[Collected data entries]
════════

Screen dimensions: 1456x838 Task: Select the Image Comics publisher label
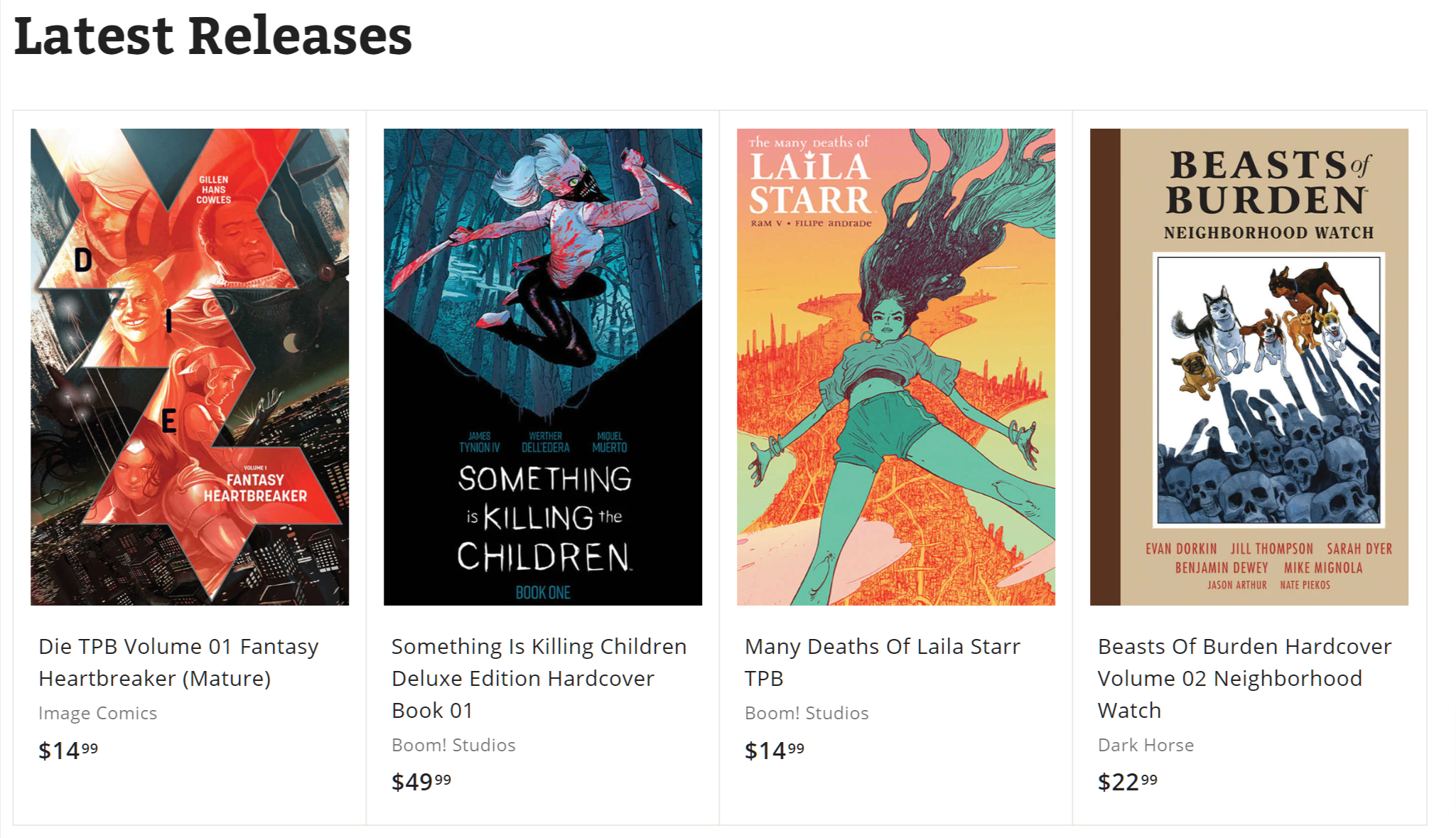[x=97, y=713]
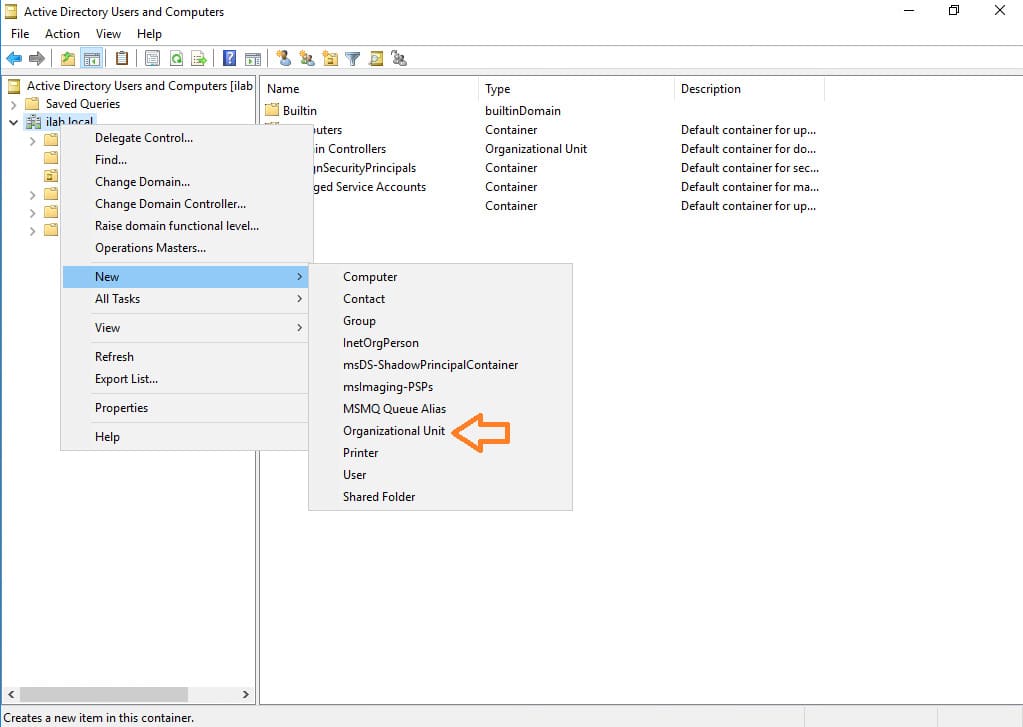
Task: Expand the Saved Queries tree node
Action: pos(13,104)
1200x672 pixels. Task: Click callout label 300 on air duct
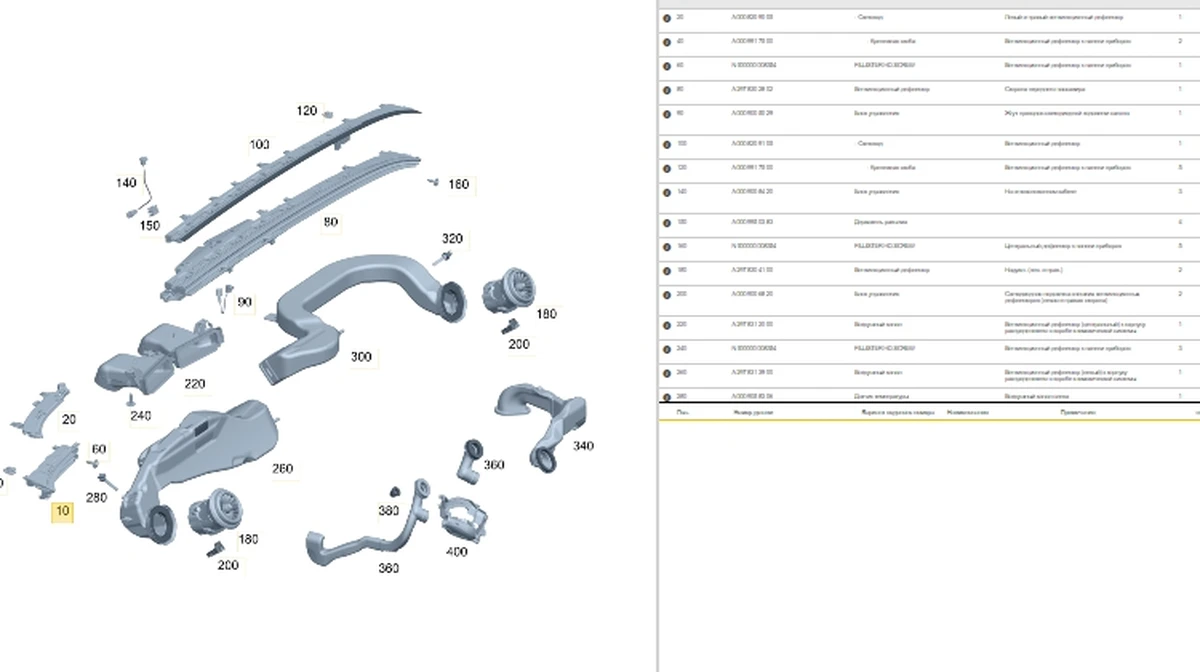361,356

════════

Word for word, print all of the data; skip the pictures.

Screen dimensions: 1456x838 Task: Select the Image Comics publisher label
[x=97, y=713]
Task: Expand the Saved Queries tree node
Action: pos(13,104)
1200x672 pixels. Task: Click callout label 300 on air duct
361,356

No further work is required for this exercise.